The Court’s near-unanimous ruling (Justice Clarence Thomas dissented in part) was unsurprising in part because the facts in evidence were not favorable toward Abercrombie: even though Samantha Elauf had not declared that her wish to wear a scarf was based on her religious beliefs, managers apparently did realize that it was so based, which mean that later, when lawyers argued that she had not put the company on notice of it being a religious issue, it seemed, well, lawyerly of them.  As Justice Antonin Scalia observed in Footnote 3 of his majority opinion – and as Justice Samuel Alito made clear as well in his concurrence – this does not mean employers will lose if they genuinely don’t know about an employee’s religious beliefs, or if they have an inkling about them but are motivated in their decision by other factors.

Even if not many future cases fall into the Abercrombie pattern, employers are still at risk in at least two other ways. First, they will be tempted to ask explicitly whether some requested accommodation (such as weekend scheduling) is based on religious belief, and such questions will sometimes rouse a suspicion of religious discrimination (or perhaps even be an act of discrimination itself). Second, they will be encouraged to make assumptions about employees’ unvoiced religious preferences that will shade into stereotyping (“She seemed so pious, we figured she probably wouldn’t want to be assigned Sunday work.”) One good way to avoid situations of being sued if you do, sued if you don’t is for judges to spell out clear rules that are easy to follow. In its concern to craft a modest statutory reading, the Court missed a chance to do that today.
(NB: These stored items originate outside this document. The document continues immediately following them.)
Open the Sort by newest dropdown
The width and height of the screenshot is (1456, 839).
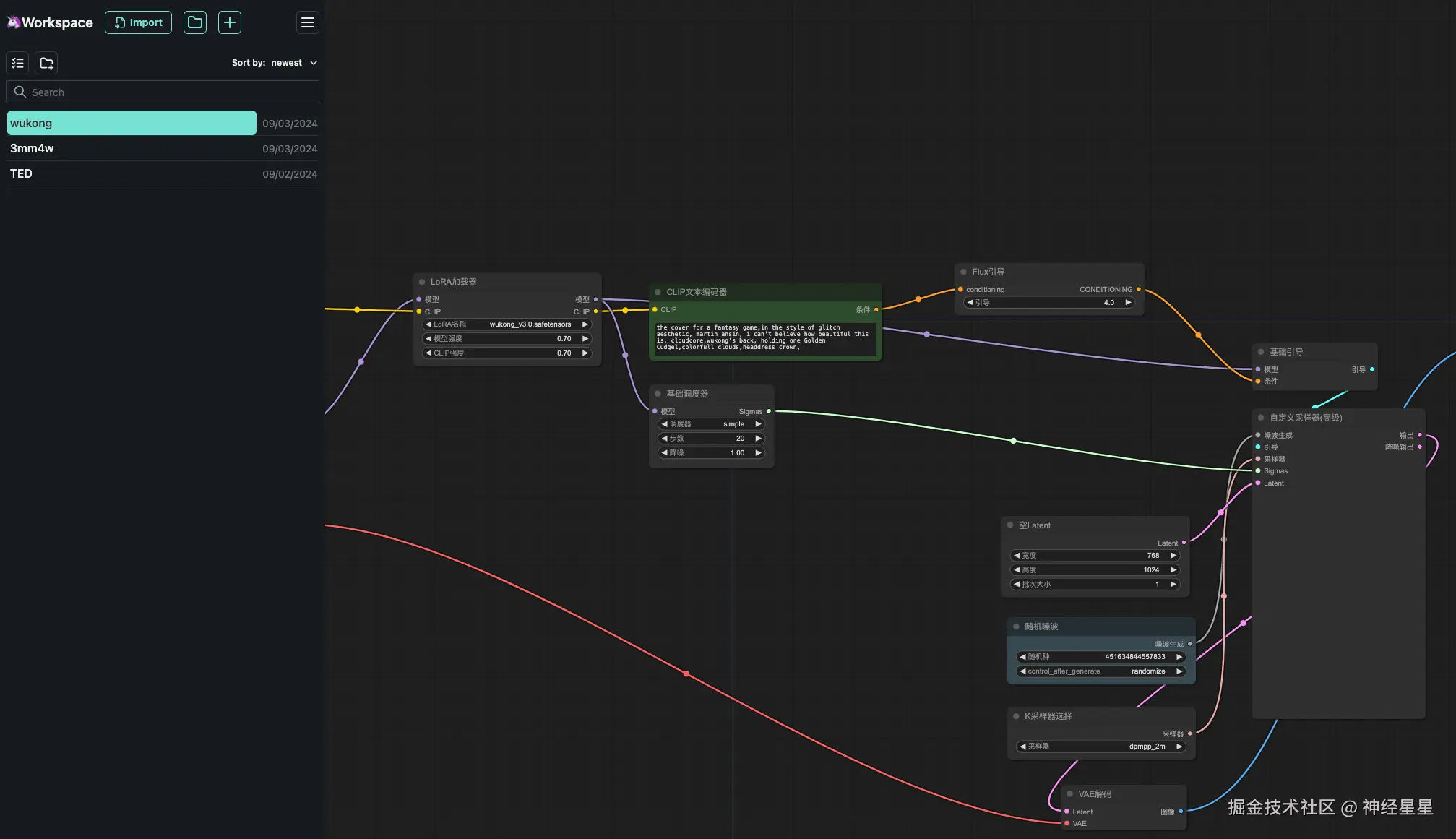point(274,63)

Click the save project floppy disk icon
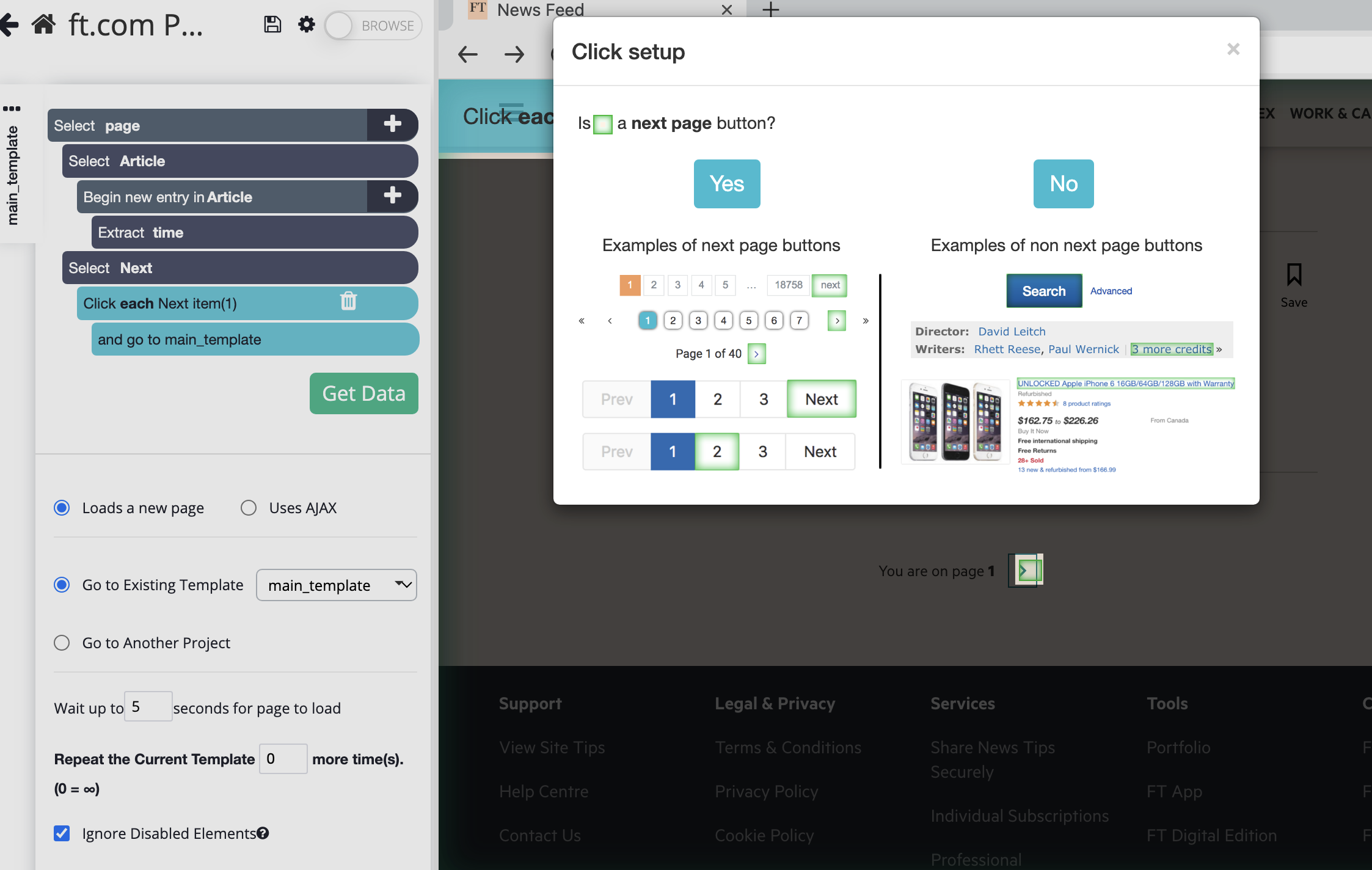[272, 25]
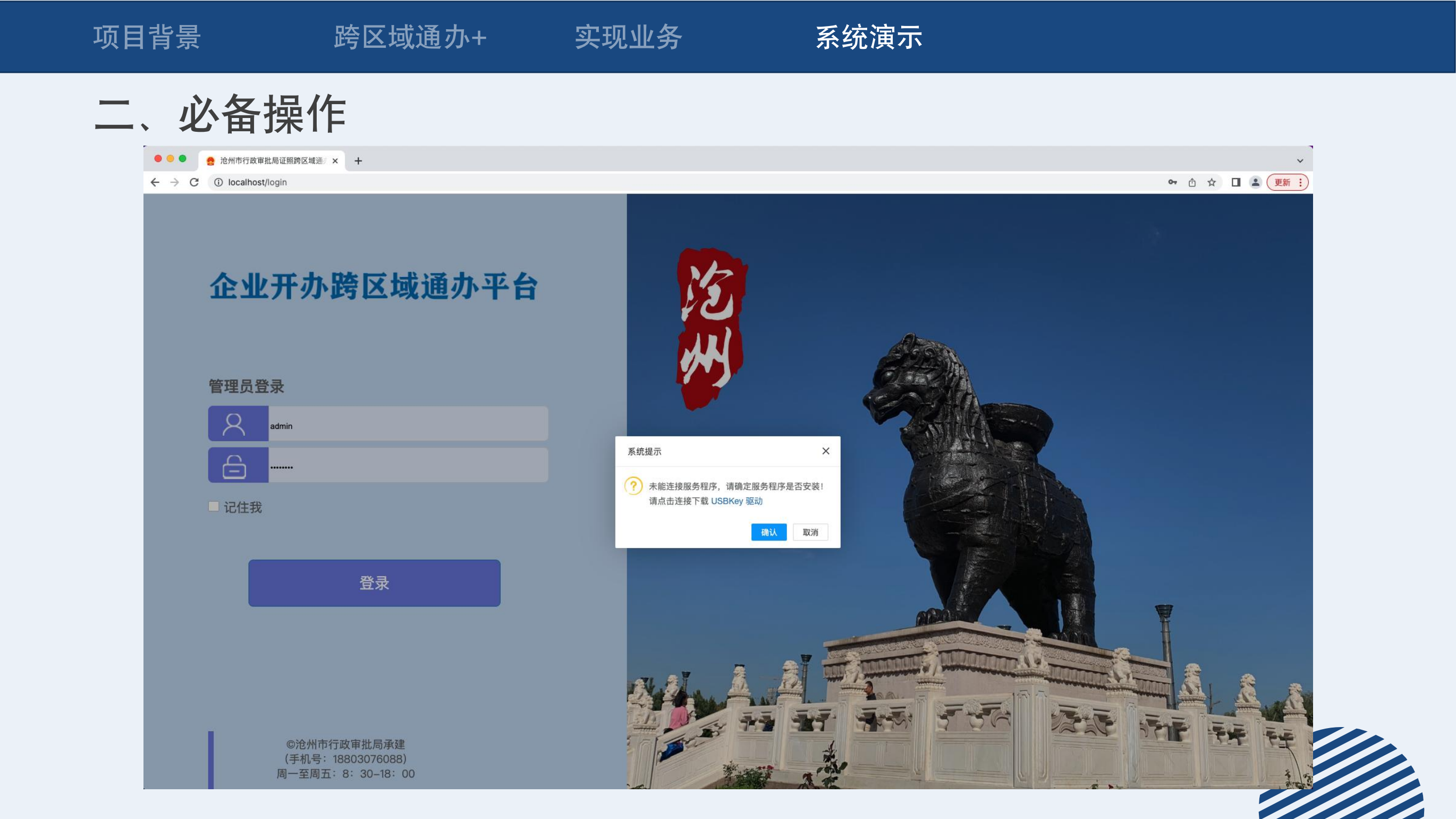The height and width of the screenshot is (819, 1456).
Task: Click the admin username input field
Action: pyautogui.click(x=407, y=425)
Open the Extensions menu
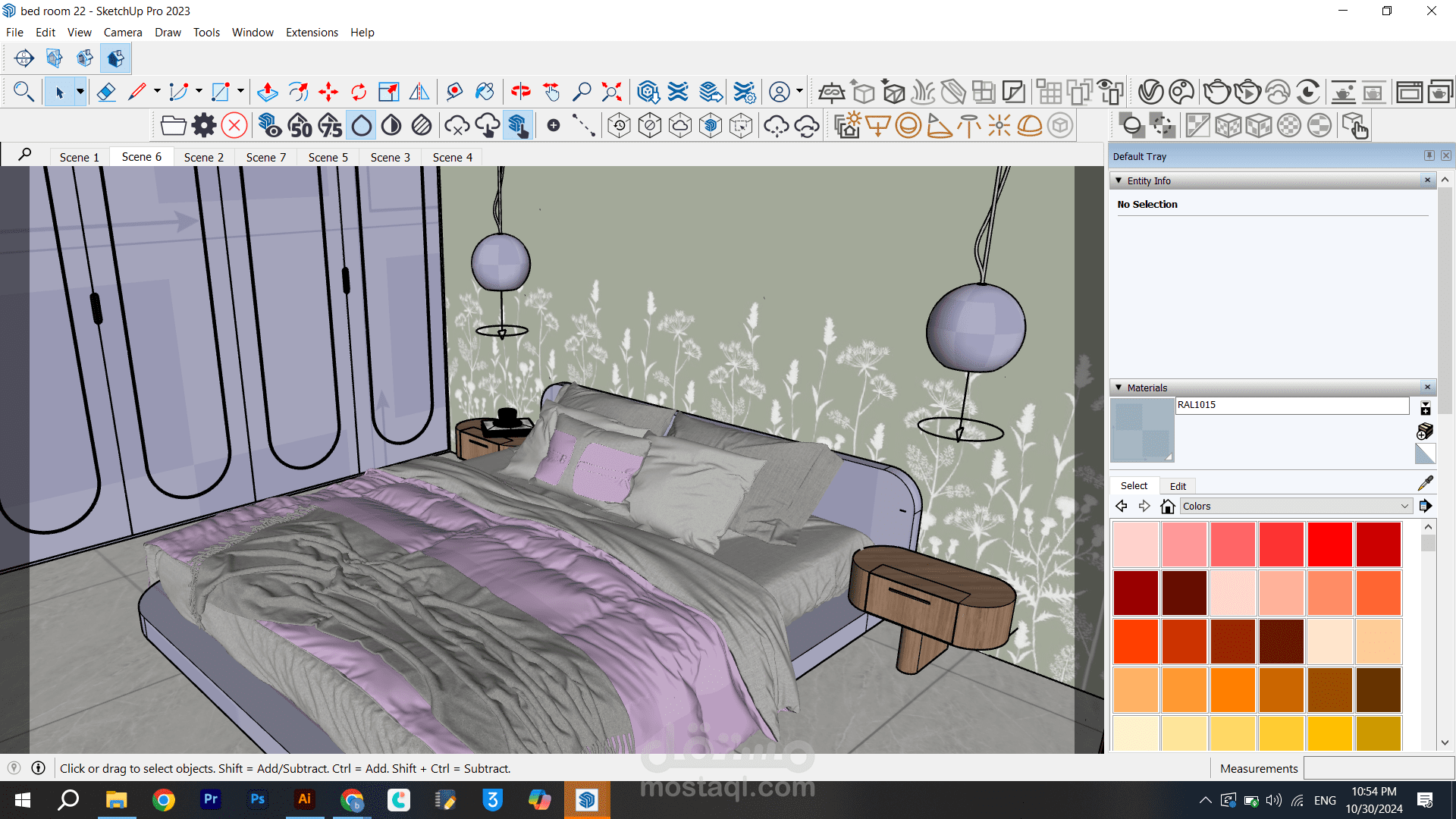 [312, 33]
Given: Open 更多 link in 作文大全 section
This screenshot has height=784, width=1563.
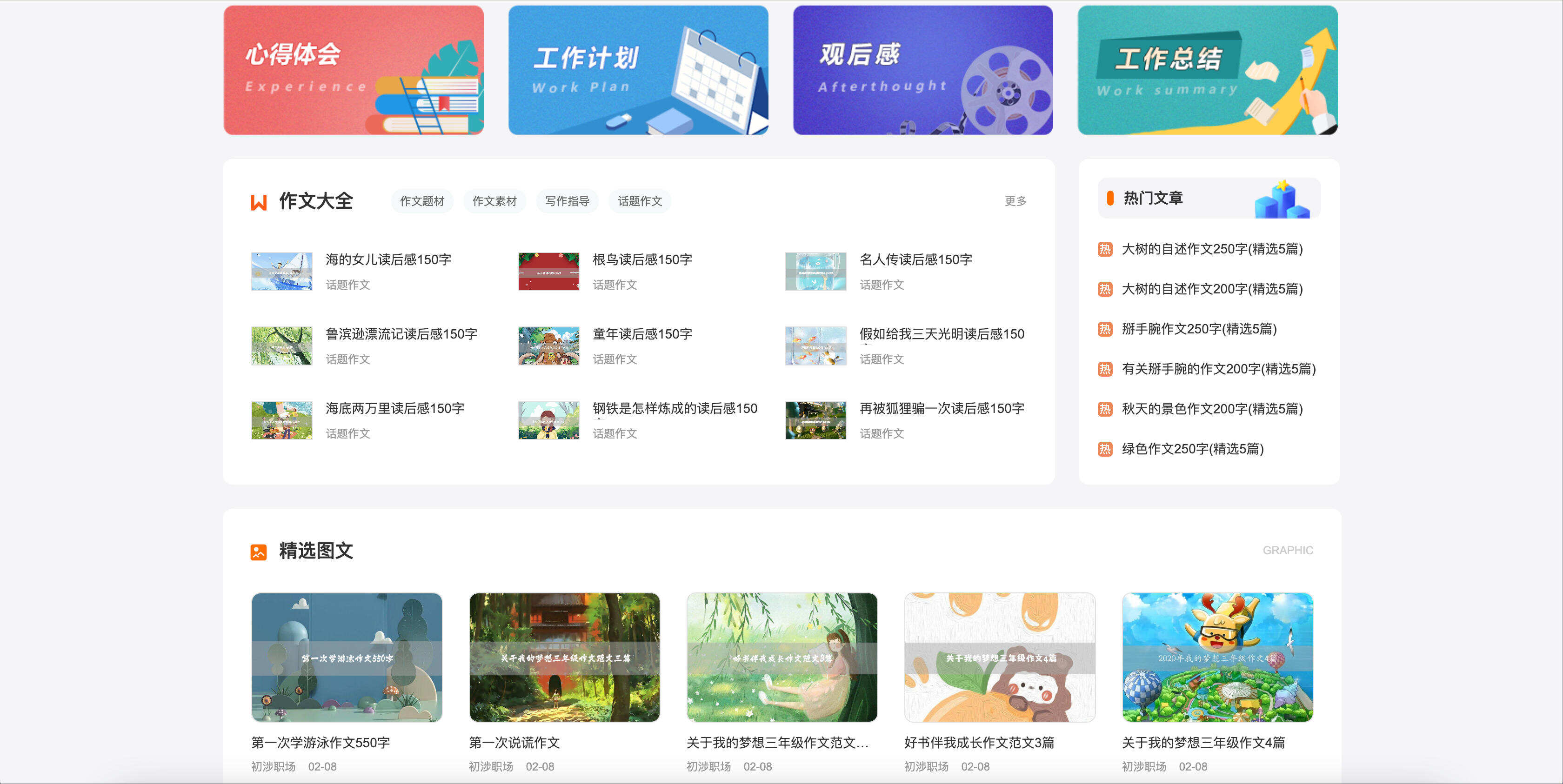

Good Precedents against NSA Spying

With debate about NSA spying continuing in the Senate, it’s worth looking at some of the historical and modern precedents for protecting our communications and communications data. A few highlights:

  • The earliest precedent for protection of communications in the United States is the treatment of mail. The founders used postal mail to communicate their revolutionary ideas and even to plan their insurrection against the tyranny of King George, so they prioritized protecting the privacy of the mail. In the Act of Feb. 20, 1792, passed a few short years after ratification of the Constitution, the U.S. Congress enshrined protections for mail in the law, creating heavy fines for opening or delaying mail.
  • The Supreme Court confirmed the existence of constitutional protection for postal communications in Ex Parte Jackson. In that 1877 case, the Court described the Fourth Amendment’s guarantees in very interesting and clear language: “Letters and sealed packages … are as fully guarded from examination and inspection, except as to their outward form and weight, as if they were retained by the parties forwarding them in their own domiciles.” Though we place mail in the hands of government agents, the Fourth Amendment protects it like it’s inside our homes.
  • The year Ex Parte Jackson case was decided, both Western Union and the Bell Company began providing voice telephone service. The Supreme Court addressed constitutional protection for phone calls some decades later in 1928. The Olmstead case was wrongly decided, we now know. It found that telephone communications weren’t protected by the Constitution. So the dissents are where to look for precedential language. Justice Brandeis’s famous dissent spoke of the “right to be let alone,” but Justice Butler provided thinking and language that should have more lasting value: “The contracts between telephone companies and users contemplate the private use of the facilities employed in the service,” he wrote. “The communications belong to the parties between whom they pass.” The communications belong to the parties. That’s a fasacinating and important way to think about our communications, as property that we own.